Nesta terceira fase, foram inutilizadas mais de 1,7 mil garrafas, dornas, barris e galões; e quase 2 mil litros de bebidas irregulares foram apreendidas. Além disso, foram lavrados nove autos de infração e cinco termos de apreensão/fiscalização/interdição cautelar.
O superintendente de Integração e Planejamento Operacional da Sejusp, Bernardo Naves detalhou a destinação dada às bebidas alcoólicas que apresentam irregularidades. “Além do material descartado in loco nos locais fiscalizados, há bebidas apreendidas que serão submetidas à análise laboratorial para constatação ou não de uma adulteração, qualquer que seja ela. Essa confirmação é algo que depende do trabalho de perícia”.
Bernardo Naves frisou também que, embora as apreensões desta fase tenham sido, em sua maioria, de destilados, outras bebidas alcoólicas também são passíveis de adulteração. “Há uma percepção social de que os destilados seriam o problema, mas a cerveja também pode ser igualmente falsificada”, informou.
Ao lado da titular da 1ª Delegacia Especializada em Defesa do Consumidor da Polícia Civil , Renata Rodrigues de Oliveira Batista, e do porta-voz da Polícia Militar , capitão Rafael Veríssimo, Bernardo Naves, reforçou a importância do trabalho integrado nas ações realizadas durante o período operacional, garantindo que o trabalho de fiscalização fosse minucioso.
“O que nós vemos é uma necessidade de continuidade desse tipo de operação. É uma operação que está na sua terceira fase e, com certeza, continuará acontecendo”, enfatizou.

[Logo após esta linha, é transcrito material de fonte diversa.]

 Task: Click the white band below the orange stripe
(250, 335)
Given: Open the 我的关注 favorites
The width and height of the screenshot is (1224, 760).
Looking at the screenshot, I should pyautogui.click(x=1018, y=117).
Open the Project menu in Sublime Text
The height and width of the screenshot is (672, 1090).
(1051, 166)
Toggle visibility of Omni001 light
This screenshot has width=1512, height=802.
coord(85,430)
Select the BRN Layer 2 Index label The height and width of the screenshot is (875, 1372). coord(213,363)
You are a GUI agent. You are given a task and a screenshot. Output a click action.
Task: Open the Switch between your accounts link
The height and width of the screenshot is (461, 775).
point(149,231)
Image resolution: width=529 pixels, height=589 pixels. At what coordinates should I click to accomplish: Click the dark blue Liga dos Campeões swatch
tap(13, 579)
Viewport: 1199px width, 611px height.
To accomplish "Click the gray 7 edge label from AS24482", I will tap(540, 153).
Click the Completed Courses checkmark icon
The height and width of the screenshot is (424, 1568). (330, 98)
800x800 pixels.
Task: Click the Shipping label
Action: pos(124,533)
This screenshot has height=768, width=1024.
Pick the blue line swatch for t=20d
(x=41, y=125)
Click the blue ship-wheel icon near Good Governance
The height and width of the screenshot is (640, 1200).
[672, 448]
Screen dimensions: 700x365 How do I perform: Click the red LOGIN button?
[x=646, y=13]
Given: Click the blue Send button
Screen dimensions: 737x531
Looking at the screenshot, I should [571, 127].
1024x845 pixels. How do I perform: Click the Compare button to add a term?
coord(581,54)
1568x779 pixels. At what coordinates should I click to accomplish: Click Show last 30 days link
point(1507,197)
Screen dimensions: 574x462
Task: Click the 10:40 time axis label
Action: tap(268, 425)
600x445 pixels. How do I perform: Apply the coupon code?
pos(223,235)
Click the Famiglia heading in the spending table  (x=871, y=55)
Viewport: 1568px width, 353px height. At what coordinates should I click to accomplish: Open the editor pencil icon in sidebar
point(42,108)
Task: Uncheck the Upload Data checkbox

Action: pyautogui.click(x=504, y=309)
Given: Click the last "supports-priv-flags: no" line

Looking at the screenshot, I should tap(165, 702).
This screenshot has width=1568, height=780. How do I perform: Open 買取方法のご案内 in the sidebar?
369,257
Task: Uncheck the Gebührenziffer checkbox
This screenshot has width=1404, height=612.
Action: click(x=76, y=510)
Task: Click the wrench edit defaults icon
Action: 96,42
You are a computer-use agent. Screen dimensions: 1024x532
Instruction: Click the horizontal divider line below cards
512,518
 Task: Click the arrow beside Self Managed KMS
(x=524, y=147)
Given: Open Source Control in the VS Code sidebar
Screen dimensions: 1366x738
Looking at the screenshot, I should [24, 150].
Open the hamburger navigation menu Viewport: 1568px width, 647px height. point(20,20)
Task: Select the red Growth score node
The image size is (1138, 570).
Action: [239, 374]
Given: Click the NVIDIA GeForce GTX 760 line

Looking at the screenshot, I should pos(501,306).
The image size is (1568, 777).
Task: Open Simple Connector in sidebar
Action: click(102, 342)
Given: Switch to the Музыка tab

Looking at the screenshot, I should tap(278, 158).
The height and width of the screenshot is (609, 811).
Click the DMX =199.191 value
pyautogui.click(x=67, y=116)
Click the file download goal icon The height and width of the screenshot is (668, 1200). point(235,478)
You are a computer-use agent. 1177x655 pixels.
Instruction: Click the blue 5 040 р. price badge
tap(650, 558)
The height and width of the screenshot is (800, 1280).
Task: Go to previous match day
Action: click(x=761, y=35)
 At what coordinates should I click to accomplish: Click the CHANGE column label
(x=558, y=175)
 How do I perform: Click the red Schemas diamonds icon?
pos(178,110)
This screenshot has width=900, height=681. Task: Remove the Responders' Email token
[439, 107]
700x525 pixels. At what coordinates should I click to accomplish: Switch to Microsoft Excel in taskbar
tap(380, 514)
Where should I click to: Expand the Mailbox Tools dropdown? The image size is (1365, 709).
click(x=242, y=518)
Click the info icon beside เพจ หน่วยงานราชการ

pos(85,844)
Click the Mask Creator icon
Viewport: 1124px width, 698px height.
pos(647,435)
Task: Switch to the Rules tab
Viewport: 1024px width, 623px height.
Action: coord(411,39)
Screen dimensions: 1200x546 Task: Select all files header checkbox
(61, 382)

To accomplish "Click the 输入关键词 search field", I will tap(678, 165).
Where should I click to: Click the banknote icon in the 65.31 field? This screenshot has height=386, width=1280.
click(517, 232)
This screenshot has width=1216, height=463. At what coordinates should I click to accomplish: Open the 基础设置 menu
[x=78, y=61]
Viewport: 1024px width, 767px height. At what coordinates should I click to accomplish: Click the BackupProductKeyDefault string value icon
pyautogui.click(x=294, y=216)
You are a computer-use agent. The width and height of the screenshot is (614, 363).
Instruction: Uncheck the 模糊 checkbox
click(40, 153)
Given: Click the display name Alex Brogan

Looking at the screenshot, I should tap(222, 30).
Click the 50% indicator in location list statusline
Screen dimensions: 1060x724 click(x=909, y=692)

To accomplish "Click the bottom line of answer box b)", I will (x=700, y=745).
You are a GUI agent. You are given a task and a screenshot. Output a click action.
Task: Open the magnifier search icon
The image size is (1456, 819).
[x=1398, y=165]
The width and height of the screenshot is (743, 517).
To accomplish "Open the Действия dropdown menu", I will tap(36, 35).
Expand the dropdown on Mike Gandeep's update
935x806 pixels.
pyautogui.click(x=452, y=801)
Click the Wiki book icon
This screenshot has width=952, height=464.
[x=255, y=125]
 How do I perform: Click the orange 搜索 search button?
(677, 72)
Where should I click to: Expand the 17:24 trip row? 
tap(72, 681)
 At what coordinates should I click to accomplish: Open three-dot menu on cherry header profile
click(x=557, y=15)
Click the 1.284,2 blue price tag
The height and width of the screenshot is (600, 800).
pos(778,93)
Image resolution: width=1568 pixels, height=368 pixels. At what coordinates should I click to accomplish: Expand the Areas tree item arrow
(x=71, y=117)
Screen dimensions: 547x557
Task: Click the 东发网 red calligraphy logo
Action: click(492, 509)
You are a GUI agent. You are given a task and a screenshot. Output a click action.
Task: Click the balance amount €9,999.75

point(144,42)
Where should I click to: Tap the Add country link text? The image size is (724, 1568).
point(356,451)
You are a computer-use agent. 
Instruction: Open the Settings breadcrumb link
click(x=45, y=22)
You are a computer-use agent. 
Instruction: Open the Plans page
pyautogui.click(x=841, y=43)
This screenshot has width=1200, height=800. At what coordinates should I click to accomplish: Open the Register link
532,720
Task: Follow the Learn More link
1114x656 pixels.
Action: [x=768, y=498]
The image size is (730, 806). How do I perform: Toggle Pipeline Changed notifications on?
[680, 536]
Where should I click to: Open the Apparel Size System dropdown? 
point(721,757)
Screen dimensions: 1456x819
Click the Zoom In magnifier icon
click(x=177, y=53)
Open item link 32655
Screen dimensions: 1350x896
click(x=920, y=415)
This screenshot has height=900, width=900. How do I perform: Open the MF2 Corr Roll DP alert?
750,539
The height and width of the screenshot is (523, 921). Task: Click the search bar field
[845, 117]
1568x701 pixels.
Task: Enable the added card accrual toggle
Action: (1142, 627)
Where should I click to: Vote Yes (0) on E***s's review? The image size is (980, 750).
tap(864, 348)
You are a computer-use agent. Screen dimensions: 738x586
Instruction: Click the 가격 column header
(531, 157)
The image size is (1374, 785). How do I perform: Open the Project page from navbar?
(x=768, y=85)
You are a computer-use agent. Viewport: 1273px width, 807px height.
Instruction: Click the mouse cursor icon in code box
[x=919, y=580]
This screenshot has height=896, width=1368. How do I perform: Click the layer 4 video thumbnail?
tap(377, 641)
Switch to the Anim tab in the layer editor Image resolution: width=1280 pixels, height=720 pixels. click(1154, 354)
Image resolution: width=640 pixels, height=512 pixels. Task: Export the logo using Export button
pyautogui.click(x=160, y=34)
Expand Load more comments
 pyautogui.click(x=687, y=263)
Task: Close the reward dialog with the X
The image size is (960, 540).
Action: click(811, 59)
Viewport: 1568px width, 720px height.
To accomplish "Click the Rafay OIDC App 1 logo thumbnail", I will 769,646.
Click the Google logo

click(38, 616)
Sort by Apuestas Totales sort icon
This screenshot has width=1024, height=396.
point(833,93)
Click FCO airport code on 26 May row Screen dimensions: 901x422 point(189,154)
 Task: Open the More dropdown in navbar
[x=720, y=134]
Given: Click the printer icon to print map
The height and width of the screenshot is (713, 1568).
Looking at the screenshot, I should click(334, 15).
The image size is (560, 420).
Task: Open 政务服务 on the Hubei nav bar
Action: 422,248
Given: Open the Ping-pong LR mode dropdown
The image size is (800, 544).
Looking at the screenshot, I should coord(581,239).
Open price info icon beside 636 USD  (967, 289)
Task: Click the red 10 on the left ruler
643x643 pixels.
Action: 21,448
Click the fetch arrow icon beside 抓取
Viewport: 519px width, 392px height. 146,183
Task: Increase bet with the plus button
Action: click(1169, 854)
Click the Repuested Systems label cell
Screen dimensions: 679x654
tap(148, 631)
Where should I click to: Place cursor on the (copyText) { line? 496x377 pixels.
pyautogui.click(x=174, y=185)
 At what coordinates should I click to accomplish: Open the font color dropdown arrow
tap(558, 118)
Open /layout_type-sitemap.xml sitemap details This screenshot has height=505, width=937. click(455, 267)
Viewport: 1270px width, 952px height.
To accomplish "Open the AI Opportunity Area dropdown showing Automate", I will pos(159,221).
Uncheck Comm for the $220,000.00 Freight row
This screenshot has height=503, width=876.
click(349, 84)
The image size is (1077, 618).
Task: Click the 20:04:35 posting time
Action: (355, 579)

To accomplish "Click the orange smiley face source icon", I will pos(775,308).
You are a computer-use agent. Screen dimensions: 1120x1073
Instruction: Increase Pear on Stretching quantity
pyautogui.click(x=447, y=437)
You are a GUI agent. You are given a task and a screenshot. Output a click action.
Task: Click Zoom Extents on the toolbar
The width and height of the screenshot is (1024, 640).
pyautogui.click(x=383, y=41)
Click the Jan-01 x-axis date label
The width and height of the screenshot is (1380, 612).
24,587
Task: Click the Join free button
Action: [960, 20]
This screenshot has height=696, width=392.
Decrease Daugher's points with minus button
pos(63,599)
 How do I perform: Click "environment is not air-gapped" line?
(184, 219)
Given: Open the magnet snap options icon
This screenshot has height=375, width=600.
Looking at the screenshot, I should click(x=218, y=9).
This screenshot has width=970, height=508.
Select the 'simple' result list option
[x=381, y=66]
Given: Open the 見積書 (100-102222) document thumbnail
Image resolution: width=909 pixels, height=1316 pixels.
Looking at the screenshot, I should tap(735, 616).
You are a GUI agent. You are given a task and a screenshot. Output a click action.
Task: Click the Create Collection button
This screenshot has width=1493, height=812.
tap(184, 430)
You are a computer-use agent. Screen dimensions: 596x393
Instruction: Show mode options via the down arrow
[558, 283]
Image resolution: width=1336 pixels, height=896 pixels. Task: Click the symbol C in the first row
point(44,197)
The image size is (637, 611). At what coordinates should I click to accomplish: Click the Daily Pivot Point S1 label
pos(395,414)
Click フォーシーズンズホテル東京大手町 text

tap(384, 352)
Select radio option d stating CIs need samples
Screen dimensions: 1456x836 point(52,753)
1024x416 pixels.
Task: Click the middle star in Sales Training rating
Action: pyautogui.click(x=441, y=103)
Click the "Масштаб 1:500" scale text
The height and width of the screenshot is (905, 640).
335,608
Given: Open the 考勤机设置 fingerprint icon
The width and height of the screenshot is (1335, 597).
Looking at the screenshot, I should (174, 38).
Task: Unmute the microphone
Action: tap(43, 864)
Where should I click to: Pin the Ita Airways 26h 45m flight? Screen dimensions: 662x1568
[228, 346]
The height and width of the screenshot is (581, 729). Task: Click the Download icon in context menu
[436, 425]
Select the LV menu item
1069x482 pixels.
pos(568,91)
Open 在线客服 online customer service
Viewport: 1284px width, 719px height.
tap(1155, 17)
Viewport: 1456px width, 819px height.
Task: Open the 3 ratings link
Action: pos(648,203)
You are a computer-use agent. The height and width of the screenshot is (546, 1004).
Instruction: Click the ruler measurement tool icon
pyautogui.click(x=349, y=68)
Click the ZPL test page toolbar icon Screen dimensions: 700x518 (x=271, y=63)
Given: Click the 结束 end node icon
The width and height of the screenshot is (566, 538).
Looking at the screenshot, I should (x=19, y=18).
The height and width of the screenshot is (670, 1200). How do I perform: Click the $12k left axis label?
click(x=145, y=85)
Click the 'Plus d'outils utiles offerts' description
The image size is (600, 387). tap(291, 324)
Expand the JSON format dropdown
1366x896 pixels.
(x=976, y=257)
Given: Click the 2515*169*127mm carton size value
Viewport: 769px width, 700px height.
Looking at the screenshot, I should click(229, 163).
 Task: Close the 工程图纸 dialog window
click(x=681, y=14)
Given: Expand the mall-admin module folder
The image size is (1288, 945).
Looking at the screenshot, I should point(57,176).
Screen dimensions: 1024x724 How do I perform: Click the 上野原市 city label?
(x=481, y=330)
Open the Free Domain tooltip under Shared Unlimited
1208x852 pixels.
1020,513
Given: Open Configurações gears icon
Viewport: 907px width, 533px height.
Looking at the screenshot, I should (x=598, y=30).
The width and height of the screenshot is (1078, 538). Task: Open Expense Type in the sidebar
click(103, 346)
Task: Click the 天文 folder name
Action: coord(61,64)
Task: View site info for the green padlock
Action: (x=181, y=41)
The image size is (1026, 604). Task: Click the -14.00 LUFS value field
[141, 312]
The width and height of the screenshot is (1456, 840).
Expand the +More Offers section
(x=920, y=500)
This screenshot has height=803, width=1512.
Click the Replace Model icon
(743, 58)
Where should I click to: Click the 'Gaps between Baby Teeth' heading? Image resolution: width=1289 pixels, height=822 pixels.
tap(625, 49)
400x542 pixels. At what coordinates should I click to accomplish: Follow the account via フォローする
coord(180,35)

Participaram da operação as polícias Federal, Militar e Civil, além de órgãos como o Instituto Mineiro de Agropecuária (IMA) , Receita Federal, Ministério da Agricultura e Pecuária (Mapa), Ministério Público de Minas Gerais (MPMG), Secretaria de Estado da Fazenda (SEF) e a Vigilância Sanitária, empregando um efetivo total de 91 agentes.